Было заметно: она тут же осеклась и сообразила, что спрашивать было не нужно, но время было потеряно. Я воспользовался её ошибкой.
— Ну как же, — торопливо проговорил я, — я работаю с четырёх утра. И уже устал. А работа у меня ответственная и опасная. Рабочий день мой составляет восемь часов. Но вы заставляете меня выйти на работу, так как это необходимо для производства. И заметьте, — я поднял вверх указательный палец правой руки, — я не отказываюсь! Я просто прошу вас дать своё письменное распоряжение, дабы в том случае, если я совершу наезд на пешехода или допущу столкновение с автомобилем или мало ли чего ещё, то поскольку я уже устал, я… Говоря проще у меня будет бумага что за всё за это отвечаете вы! Я смогу показать бумагу вышестоящему руководству и объяснить, что это была не моя инициатива работать пятнадцать часов в сутки ради лишних пары рублей, а производственная необходимость. И вы дали на это своё распоряжение.
Пока я всё это детально излагал Мокшанина и Великая лишь растерянно переглядывались.
— А с чего вы взяли, что я должна дать своё письменное распоряжение? — спросила, наконец, Луиза после минутного молчания.
— Вы или не вы мне без разницы, — продолжал я атаку, — мне это не важно. Можно и от другого чиновника. Главное для меня чтобы было письменное распоряжение, что кто-то из руководства его дал и взял на себя всю полноту ответственности за всё, что может произойти на линии. И взял я это как вы изволили выразиться из нового трудового кодекса. Показать вам статью? Он у меня с собой.

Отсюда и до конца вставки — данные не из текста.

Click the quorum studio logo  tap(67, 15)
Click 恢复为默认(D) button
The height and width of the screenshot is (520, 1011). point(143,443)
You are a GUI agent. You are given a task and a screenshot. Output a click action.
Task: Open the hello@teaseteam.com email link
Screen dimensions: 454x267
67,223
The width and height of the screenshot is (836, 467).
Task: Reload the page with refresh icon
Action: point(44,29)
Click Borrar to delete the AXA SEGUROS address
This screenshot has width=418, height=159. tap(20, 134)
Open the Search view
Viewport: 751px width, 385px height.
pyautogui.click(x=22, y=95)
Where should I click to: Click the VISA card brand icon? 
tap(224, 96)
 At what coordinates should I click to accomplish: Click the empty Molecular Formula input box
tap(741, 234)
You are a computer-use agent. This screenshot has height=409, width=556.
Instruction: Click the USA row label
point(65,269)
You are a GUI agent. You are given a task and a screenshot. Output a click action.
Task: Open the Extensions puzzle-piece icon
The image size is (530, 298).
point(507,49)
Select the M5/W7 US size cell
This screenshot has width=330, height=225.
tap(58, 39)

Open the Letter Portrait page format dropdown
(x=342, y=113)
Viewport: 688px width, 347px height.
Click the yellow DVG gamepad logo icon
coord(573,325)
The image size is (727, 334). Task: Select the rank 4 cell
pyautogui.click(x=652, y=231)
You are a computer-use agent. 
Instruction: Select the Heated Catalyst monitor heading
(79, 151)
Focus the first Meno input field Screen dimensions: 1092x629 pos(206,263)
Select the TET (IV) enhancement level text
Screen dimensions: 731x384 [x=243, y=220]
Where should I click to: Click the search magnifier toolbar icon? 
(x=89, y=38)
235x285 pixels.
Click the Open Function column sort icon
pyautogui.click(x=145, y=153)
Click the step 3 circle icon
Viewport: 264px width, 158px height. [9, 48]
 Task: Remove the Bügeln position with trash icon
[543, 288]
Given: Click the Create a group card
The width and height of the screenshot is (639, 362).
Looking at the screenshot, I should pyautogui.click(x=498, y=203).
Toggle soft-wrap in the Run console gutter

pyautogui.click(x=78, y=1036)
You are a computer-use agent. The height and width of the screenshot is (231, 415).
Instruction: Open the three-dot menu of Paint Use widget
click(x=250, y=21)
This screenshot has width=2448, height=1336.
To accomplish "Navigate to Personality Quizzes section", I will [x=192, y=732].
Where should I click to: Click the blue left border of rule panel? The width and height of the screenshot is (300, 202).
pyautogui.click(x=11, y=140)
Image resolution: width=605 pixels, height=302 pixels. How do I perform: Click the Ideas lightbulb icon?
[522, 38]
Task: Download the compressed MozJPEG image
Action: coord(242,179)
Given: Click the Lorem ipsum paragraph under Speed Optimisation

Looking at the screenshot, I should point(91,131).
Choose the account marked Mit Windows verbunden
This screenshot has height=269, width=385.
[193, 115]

Я сделал движение, собираясь достать брошюру.
— Не надо, — остановила меня Мокшанина, — я знаю трудовой кодекс. Тут вы правы.
Она, конечно же, врала. Луиза, да и никто из обитателей депо наверняка в жизни его не видели. Просто она поняла что проиграла. По полной программе. И решила пойти на попятную, выставляя себя в как можно лучшем свете.
— Со скольких он сегодня работает? — спросила Мокшанина печальным голосом диспетчершу.
— Сидит в депо… — мрачно отозвалась та, — с четырёх.
— А сейчас уже одиннадцать. Плюс он ездил первую часть «выхода». Получается, уже отработал смену.
— Да, но… — начала было сова злобно посматривая в мою сторону.
— А какие тут могут быть «но»? — быстро прервала её Луиза, также обратив взгляд на меня. — Мы не можем заставлять водителей работать сверх положенного.
— Я могу идти? — деловито справился я.
— Да, — коротко сказала Мокшанина.
Ни сказав более не слова, я вышел. О чём они говорили дальше, мне было просто плевать.
С тех пор Великая со мной присмирела. Если и давала «выходы» когда я был дежурным, то всегда обещала прислать смену пораньше.
Может сложиться впечатление, будто все диспетчера, такие как Великая. И вы знаете: на мой взгляд, те из них кто сидели в депо — да. Точно такие. А вот те, кто работали на конечных станциях нет. Они оказывались гораздо лучше. И с ними я почти не ругался. Но только почти. Однако довольно о моих взаимоотношениях с диспетчерами. Как я с ними общался с определённого момента, вы уже поняли, и расписывать все случаи просто преступление. Их было очень много. А раз представление вы себе уже составили ни к чему лить понапрасну воду. Расскажу, как я общался с начальниками конечных станций в последние два года работы на трамвае.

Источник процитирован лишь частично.